Eugenics

             With the increased awareness of genetics, a conflict developed between those who felt environmental conditions played the greatest role in human development, versus those who felt genetics did.  For those who believe that nature forms the person more than nurture, there is a science dedicated to the betterment of the human species through reproductive controls.  This science is called Eugenics.

             Founded in 1883 by Francis Galton, an Englishman and cousin of Charles Darwin, Eugenics comes from the Greek word eugenes, or wellborn.  In essence, it is the application of Darwinist breeding to human being.  For some, it represents the encouragement of favorable humans (those that are smart, good looking, athletically skilled) to reproduce.  For others, Eugenics is a pseudoscience dedicated to ethnic cleansing, and racial/social prejudice.

             As odd as it may seem to us in the 21st century, with our alleged awareness of equality among all people, eugenics was used through many countries in the last century.  In the United States after the first Word War, the Immigration restriction Act of 1924 prevented the immigration of “biologically inferior” people from northern Europe.  In 32 states between 1907 and 1937, the government was able to sterilize any people they deemed as undesirable, including the mentally ill, handicapped, criminals and other degenerates.

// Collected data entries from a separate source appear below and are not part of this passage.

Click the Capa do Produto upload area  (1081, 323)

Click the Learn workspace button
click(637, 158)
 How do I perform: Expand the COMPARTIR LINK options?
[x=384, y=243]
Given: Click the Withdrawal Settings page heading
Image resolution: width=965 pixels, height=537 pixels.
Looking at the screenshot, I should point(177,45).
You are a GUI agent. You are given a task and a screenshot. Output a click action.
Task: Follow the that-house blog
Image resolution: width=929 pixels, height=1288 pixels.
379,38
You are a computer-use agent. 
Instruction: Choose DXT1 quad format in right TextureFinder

             In Germany, Eugenics reached incredible heights with the founding of the Archives of Race-Theory and Social Biology in 1904 and the German Society of Racial Hygiene in 1905 by Dr. Alfred Ploetz.  Germany took many of the steps the United States did at the same time, but soon became enveloped in what would be called the “final solution” for the Jewish question.  As many people, including Jews, Gypsies, and psychiatric patients, were deemed by Nazi Germany as undesirable, so grew a program to remove them from the gene pool.  As a result, many millions of people were killed in the name of eugenics.

             After the Second World War, eugenics lost its popularity as an issue of human rights.  Nevertheless, many countries still practice types of eugenics, as in the ethnic cleansing of Albanians in Serbia, or in many nations of Africa where colonial-political boundaries that don’t fit the proper populations cause internal strife.